-------- Dataset records
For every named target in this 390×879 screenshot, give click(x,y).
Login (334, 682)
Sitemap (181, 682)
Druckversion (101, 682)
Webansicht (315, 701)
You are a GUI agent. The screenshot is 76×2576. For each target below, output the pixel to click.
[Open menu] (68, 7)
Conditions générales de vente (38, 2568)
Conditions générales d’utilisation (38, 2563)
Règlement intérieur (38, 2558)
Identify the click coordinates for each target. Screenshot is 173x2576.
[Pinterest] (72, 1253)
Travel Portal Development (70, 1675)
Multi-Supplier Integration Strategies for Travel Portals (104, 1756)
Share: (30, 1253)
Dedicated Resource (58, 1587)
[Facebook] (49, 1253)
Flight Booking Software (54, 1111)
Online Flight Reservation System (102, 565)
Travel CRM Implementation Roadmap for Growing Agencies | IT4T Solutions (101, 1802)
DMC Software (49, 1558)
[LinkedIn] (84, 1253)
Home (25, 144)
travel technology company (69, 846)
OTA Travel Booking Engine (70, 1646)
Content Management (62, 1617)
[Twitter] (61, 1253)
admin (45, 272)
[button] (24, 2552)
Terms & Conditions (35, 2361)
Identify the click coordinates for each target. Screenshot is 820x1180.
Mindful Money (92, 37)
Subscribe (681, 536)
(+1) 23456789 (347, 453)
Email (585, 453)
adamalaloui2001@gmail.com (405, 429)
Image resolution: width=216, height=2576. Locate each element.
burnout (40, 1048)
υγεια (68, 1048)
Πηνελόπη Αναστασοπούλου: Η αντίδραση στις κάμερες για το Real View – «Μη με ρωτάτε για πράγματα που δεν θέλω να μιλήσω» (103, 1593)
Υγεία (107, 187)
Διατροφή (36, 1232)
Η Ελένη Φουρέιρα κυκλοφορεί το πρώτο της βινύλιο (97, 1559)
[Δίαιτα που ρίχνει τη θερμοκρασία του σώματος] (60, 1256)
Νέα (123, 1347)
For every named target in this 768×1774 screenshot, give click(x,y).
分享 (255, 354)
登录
----------------
• [Problem to work on] All lines above from the one containing "Share: (30, 1253)" to the one containing "Terms & Conditions (35, 2361)" must be repeated exactly, both lines included, and no others.

• [Written answer]
Share: (30, 1253)
Dedicated Resource (58, 1587)
[Facebook] (49, 1253)
Flight Booking Software (54, 1111)
Online Flight Reservation System (102, 565)
Travel CRM Implementation Roadmap for Growing Agencies | IT4T Solutions (101, 1802)
DMC Software (49, 1558)
[LinkedIn] (84, 1253)
Home (25, 144)
travel technology company (69, 846)
OTA Travel Booking Engine (70, 1646)
Content Management (62, 1617)
[Twitter] (61, 1253)
admin (45, 272)
[button] (24, 2552)
Terms & Conditions (35, 2361)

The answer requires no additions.